Assigned task:
From the records below, transcribe only the lines running from the one with "Instruction: Click the upstream" through the one with "The image size is (684, 452).". Keep both of those end lines.

(Items from a data source)

*****

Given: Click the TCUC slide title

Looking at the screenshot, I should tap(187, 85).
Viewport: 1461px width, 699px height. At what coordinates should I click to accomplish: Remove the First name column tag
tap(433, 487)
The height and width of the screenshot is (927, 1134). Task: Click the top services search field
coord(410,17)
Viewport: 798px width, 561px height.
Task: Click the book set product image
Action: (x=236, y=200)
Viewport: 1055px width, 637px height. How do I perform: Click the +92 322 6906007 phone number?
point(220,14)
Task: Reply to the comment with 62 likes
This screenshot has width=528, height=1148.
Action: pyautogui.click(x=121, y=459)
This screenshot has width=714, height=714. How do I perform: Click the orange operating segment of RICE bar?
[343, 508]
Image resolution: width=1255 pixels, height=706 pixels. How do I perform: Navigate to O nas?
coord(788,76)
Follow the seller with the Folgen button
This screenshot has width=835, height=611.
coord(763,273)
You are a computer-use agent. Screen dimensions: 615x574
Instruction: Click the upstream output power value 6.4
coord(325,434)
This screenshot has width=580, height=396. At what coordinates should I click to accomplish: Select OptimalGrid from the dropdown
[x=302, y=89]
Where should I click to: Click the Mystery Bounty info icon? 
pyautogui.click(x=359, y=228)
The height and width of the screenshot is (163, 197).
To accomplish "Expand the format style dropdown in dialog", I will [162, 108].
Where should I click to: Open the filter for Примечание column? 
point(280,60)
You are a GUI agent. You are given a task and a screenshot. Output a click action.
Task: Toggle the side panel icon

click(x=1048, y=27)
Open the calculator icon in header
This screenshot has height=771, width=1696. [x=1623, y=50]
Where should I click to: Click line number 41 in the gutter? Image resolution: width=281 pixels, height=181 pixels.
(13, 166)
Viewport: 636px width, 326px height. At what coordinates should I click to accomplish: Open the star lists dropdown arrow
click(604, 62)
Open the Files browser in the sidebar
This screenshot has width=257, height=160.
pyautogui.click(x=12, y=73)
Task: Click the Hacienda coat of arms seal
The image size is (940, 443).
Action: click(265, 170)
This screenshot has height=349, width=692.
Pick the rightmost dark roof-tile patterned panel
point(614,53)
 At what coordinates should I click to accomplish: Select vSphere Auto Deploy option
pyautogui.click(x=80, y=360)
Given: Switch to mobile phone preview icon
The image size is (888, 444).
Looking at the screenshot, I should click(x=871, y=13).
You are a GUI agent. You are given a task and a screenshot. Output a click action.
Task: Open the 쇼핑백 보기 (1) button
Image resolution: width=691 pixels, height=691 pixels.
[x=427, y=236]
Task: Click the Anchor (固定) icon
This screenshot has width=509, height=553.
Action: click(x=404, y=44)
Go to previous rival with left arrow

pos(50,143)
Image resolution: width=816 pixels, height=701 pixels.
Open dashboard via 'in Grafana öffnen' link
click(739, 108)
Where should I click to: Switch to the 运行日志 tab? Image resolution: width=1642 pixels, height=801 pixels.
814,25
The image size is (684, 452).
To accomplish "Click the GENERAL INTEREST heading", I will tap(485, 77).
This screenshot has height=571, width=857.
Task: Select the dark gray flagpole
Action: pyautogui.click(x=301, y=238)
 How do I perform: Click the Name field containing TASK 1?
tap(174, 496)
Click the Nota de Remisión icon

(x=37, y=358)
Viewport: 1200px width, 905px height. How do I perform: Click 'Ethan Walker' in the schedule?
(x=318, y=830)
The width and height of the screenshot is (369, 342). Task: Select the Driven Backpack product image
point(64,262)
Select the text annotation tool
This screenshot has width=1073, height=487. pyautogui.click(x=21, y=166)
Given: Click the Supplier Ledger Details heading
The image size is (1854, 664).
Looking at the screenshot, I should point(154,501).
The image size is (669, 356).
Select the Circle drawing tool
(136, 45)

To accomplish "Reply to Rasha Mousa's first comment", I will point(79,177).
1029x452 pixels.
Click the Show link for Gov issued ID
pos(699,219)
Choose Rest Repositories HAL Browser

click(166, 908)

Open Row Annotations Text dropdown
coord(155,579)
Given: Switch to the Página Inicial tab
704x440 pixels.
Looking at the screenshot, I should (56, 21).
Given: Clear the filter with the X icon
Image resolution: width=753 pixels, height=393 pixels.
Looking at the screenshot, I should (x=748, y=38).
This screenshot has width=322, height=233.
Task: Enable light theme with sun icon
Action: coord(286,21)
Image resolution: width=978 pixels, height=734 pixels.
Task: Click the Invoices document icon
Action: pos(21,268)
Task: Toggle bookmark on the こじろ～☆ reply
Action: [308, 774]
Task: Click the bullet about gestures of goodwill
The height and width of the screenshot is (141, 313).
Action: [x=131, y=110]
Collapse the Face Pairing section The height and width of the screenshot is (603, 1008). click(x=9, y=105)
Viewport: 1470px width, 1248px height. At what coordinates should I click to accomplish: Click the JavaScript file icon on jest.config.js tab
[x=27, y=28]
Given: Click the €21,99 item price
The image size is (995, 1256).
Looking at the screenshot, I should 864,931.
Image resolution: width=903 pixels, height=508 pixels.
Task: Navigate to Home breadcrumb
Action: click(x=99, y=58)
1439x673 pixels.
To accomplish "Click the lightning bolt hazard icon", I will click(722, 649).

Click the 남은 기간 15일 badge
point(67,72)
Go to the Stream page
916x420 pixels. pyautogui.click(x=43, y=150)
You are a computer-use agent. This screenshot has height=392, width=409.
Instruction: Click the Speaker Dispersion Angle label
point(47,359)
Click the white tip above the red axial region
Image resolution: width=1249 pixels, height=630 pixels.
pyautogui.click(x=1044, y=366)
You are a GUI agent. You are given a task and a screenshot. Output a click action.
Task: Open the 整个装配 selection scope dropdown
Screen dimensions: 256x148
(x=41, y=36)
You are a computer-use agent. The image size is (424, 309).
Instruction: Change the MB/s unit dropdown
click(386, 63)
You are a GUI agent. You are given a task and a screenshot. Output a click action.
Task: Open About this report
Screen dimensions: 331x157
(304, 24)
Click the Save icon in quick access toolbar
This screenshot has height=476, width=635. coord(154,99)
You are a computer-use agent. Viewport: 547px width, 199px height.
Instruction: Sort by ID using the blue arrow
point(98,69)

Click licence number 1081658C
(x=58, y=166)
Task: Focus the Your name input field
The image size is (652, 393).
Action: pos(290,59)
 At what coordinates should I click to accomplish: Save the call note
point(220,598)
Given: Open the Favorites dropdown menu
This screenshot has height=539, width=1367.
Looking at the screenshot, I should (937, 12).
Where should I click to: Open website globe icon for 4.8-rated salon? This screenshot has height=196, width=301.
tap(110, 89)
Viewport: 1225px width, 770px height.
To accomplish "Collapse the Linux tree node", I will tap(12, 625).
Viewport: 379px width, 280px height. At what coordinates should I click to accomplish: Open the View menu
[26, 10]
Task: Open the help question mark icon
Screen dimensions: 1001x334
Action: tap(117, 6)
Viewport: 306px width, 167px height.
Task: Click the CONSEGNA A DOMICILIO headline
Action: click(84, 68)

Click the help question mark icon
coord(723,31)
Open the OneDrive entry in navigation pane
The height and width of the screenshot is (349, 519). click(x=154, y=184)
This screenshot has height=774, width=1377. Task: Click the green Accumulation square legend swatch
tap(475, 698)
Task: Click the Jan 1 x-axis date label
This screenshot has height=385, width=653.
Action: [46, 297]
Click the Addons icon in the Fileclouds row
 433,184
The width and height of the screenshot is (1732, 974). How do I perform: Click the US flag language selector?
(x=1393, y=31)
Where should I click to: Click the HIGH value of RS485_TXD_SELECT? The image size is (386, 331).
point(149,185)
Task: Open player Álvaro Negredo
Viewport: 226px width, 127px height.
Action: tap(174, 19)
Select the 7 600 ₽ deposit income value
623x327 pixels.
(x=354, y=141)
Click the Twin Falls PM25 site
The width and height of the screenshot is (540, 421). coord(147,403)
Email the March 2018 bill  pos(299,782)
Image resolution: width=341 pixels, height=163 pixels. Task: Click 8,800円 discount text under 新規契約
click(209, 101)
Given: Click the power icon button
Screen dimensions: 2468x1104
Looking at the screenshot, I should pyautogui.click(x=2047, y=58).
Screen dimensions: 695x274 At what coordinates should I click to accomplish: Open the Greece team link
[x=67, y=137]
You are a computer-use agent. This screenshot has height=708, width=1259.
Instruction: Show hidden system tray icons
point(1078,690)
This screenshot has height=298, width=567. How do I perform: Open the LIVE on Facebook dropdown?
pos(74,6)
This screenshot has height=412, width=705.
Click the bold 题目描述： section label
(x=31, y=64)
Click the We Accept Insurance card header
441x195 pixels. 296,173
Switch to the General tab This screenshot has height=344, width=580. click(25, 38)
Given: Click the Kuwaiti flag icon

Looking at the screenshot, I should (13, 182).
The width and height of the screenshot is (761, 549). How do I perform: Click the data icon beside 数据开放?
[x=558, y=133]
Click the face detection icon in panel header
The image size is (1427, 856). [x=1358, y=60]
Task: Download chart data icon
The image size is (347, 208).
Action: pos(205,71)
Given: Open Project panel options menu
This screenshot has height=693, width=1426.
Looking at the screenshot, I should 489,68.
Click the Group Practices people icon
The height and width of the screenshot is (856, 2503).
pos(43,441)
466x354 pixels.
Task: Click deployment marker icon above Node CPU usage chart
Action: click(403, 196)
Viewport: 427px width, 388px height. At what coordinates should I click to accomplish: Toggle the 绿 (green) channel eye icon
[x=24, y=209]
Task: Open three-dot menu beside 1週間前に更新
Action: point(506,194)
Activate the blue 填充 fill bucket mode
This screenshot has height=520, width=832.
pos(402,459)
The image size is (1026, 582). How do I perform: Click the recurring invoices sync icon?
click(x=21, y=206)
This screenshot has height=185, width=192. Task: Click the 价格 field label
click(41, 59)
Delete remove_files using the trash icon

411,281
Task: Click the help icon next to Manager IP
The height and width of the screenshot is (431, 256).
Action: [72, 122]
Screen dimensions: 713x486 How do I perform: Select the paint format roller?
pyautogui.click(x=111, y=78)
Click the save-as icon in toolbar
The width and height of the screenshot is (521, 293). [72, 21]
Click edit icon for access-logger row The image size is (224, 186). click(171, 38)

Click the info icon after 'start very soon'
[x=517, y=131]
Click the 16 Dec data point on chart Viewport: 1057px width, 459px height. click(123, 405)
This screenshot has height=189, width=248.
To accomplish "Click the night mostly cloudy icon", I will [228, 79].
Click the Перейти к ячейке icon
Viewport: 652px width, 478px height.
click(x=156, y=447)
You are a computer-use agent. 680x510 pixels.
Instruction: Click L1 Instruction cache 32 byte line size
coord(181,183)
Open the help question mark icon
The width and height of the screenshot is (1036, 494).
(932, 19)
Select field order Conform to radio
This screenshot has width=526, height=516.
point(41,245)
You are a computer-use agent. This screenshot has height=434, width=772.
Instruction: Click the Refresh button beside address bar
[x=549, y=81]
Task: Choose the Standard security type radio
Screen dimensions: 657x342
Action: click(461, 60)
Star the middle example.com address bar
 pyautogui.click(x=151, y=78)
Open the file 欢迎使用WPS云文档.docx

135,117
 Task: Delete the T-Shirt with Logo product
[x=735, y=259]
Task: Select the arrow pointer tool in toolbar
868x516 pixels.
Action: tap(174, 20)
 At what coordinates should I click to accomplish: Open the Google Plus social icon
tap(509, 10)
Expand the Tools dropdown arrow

*****

Your response:
Instruction: Click the upstream output power value 6.4
coord(325,434)
This screenshot has width=580, height=396. At what coordinates should I click to accomplish: Select OptimalGrid from the dropdown
[x=302, y=89]
Where should I click to: Click the Mystery Bounty info icon? 
pyautogui.click(x=359, y=228)
The height and width of the screenshot is (163, 197).
To accomplish "Expand the format style dropdown in dialog", I will [162, 108].
Where should I click to: Open the filter for Примечание column? 
point(280,60)
You are a GUI agent. You are given a task and a screenshot. Output a click action.
Task: Toggle the side panel icon

click(x=1048, y=27)
Open the calculator icon in header
This screenshot has height=771, width=1696. [x=1623, y=50]
Where should I click to: Click line number 41 in the gutter? Image resolution: width=281 pixels, height=181 pixels.
(13, 166)
Viewport: 636px width, 326px height. At what coordinates should I click to accomplish: Open the star lists dropdown arrow
click(604, 62)
Open the Files browser in the sidebar
This screenshot has width=257, height=160.
pyautogui.click(x=12, y=73)
Task: Click the Hacienda coat of arms seal
The image size is (940, 443).
Action: click(265, 170)
This screenshot has height=349, width=692.
Pick the rightmost dark roof-tile patterned panel
point(614,53)
 At what coordinates should I click to accomplish: Select vSphere Auto Deploy option
pyautogui.click(x=80, y=360)
Given: Switch to mobile phone preview icon
The image size is (888, 444).
Looking at the screenshot, I should click(x=871, y=13).
You are a GUI agent. You are given a task and a screenshot. Output a click action.
Task: Open the 쇼핑백 보기 (1) button
Image resolution: width=691 pixels, height=691 pixels.
[x=427, y=236]
Task: Click the Anchor (固定) icon
This screenshot has width=509, height=553.
Action: click(x=404, y=44)
Go to previous rival with left arrow

pos(50,143)
Image resolution: width=816 pixels, height=701 pixels.
Open dashboard via 'in Grafana öffnen' link
click(739, 108)
Where should I click to: Switch to the 运行日志 tab? Image resolution: width=1642 pixels, height=801 pixels.
814,25
The image size is (684, 452).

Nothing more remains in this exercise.